Le redéploiement de l’activité de la CSCCF a pu se faire par l’obtention d’une importante subvention du Fonds Eperon. Près de 400 000 € ont été attribués à la Chambre syndicale, traduits en site internet, matériel de communication, dépliants, PLV et embauche d’un permanent. Une véritable veille tous azimuts qui informe en direct et en temps réel, par des notes de synthèse et des compte-rendus adressés par mail à tous les adhérents, des travaux entrepris par la Chambre et des réunions, fort nombreuses, auxquelles elle participe. Excellent travail de communication et d’information en toute objectivité. Sur le plan pratique, la CSCCF met en place, dans les régions, un réseau de correspondants. Sa participation au prochain salon du cheval de Villepinte est acquise. L’idée de François Roemer est d’y organiser une vente.

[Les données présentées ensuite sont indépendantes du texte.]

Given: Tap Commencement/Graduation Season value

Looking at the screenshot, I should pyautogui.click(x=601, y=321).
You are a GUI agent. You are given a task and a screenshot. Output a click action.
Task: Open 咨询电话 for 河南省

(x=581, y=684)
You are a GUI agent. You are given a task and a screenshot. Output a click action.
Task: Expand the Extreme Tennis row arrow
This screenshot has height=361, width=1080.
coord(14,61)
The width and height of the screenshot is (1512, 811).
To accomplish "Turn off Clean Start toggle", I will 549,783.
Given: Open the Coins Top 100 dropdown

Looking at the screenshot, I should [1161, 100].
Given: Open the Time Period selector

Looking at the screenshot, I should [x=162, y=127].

Charles de Certaines, le chef du bureau de l’équitation au ministère de l’Agriculture, assistait à cette réunion ainsi que Marc Damians et Bruno Mellet pour la SHF, Benoît Chaigne pour l’ANSF, François Lucas, président de l’Unic. Le représentant du ministère a souligné l’importance de l’action entreprise et la justesse de sa volonté rassembleuse. « Il est urgent d’aller vite, dit-il et de remettre en selle une interprofession, Fival ou maison mère ».

Etienne Robert

Une carte professionnelle européenne ?

Courrier de François Roemer au Ministre de l’Agriculture, en date du 19 octobre 2009.

« Nous appelons votre attention sur les conséquences fâcheuses qu’emporte l’absence de réglementation en matière de commerce d’équidés, et sur les effets

pervers qui font suite à l’adoption de la loi du 8 juillet 1998, synonyme de disparition de la carte professionnelle de marchands de chevaux jusqu’alors en vigueur.

De fait, ces dernières années ont été marquées par une très nette augmentation des vendeurs amateurs - activité souterraine estimée à 70 % en 2006 par Jacques Myard, député des Yvelines - normalement autorisés à la pratique de ventes occasionnelles, chiffrées à deux transactions annuelles. Mais le contrôle est difficile…

Outre la concurrence déloyale dont nous, professionnels, faisons l’objet et qui annihile toute possibilité d’emploi de salarié, favoriser les transactions entre particuliers équivaut aussi, et c’est bien plus grave :

- à encourager les fraudes et le manque à gagner pour l’Etat (impôt et TVA) compte-tenu de l’insuffisance des contrôles pratiqués sur les ventes d’amateurs;

- à diminuer la capacité d’embauche de salariés par les professionnels;

- à retirer aux acheteurs les garanties de droit inhérentes au code de la consommation (garantie de conformité des biens);

- à minimiser l’importance des compétences d’expertise et de conseil, pourtant primordiales en matière de commerce de biens vivants, et auxquelles tout acheteur néophyte est en droit de prétendre;

- à « tuer » les éleveurs professionnels et à accepter la disparition de leur savoir-faire historique;

- à dégrader enfin l’image déjà écornée de la filière cheval.

Nous nous joignons par la présente aux réclamations formulées à Bercy sur la reconnaissance d’un statut de professionnel, d’autant que la législation européenne

ne fait pas obstacle à une réglementation de la vente des équidés.

Au regard de l’alinéa 11 de la PROPOSITION DE RÉSOLUTION DU PARLEMENT EUROPÉEN sur la création d’une carte professionnelle européenne pour les prestataires de services (2008/2172(INI)), le Parlement européen souligne « qu’une carte professionnelle européenne pourrait représenter un avantage, même pour les professions qui ne sont ni réglementées ni harmonisées, puisqu’elle aurait un rôle informatif vis-à-vis des employeurs et des consommateurs pour la plupart des professions libérales ».

Nous vous saurions gré, Monsieur le Ministre, de bien vouloir prendre note de cette situation alarmante et de programmer une rencontre durant laquelle nous pourrions chercher, ensemble, une issue positive aux maux de notre filière ».